Japan Australia Pages

Tuesday, October 26, 2010


Chopsticks are the traditional eating utensils of China, Japan, Korea, Vietnam and the Northern provinces of Laos, Thailand, and Burma. They are generally believed to have originated in ancient China and then spread over Asia with the influx of Chinese immigrants. Chopsticks are usually made of bamboo or plastic but can also be made of metal, bone, ivory and various other types of wood.

In Japan, chopsticks are called hashi and written as箸.

Types of Chopsticks

There are many different types of Chopsticks. Very long chopsticks (30-40 cm) tend to be used for cooking, especially for deep frying food and are called saibashi in Japan. Shorter chopsticks are usually used as eating utensils.

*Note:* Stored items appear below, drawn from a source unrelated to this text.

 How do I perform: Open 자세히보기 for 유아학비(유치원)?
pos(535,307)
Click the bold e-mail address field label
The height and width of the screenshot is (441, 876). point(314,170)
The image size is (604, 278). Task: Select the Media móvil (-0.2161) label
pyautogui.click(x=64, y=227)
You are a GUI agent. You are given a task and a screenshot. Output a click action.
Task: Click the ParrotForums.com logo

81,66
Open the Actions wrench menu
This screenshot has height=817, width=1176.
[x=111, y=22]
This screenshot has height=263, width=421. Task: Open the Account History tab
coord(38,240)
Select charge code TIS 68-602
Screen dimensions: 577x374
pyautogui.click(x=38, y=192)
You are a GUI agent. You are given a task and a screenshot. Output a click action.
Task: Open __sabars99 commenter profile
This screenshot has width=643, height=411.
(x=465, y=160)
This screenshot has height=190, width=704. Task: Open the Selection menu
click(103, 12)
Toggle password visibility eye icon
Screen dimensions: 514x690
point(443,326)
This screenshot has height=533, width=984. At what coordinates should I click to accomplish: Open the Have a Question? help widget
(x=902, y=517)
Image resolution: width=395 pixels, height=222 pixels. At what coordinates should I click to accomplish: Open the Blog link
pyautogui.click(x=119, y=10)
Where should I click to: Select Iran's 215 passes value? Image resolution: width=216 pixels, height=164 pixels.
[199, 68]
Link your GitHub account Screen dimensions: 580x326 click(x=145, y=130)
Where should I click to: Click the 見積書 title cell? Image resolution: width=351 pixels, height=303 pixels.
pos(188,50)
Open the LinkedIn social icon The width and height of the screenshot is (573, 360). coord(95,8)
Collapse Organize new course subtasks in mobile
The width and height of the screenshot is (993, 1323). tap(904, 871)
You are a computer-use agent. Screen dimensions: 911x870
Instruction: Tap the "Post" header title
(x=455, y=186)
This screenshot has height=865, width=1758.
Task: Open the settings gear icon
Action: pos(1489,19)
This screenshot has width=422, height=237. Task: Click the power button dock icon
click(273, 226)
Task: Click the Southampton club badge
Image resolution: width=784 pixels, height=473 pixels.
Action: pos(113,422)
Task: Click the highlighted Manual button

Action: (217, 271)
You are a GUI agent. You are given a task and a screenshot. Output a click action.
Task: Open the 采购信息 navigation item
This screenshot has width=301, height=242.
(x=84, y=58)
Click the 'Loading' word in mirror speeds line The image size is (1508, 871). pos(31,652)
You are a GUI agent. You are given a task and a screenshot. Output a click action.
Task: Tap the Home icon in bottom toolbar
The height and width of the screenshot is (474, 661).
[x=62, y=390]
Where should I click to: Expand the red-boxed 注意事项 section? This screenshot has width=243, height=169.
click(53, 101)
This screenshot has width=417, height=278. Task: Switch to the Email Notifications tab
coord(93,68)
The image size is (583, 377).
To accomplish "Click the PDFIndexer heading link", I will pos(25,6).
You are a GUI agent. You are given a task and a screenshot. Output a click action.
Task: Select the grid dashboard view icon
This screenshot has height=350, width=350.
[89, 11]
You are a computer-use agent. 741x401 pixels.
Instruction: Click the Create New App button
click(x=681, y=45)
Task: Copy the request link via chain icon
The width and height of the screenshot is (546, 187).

There are so many different types of chopsticks out there that it can be difficult to choose. Metal chopsticks are used in Korea and are quite good as they are durable, easy to use and clean. Japanese and Chinese will use either wooden or plastic chopsticks. Bamboo and wooden chopsticks are very cheap, low in temperature conduction and provide a good grip. In Japan disposable chopsticks or waribashi are very popular with restaurants and fast food. These come as a piece of wood that is partially cut and must be split into two by the user. Plastic chopsticks are also very cheap, low in temperature conduction and are resistant to wear, but don`t provide the grip of wooden chopsticks and can be harder to use to pick up food as they tend to be slippery.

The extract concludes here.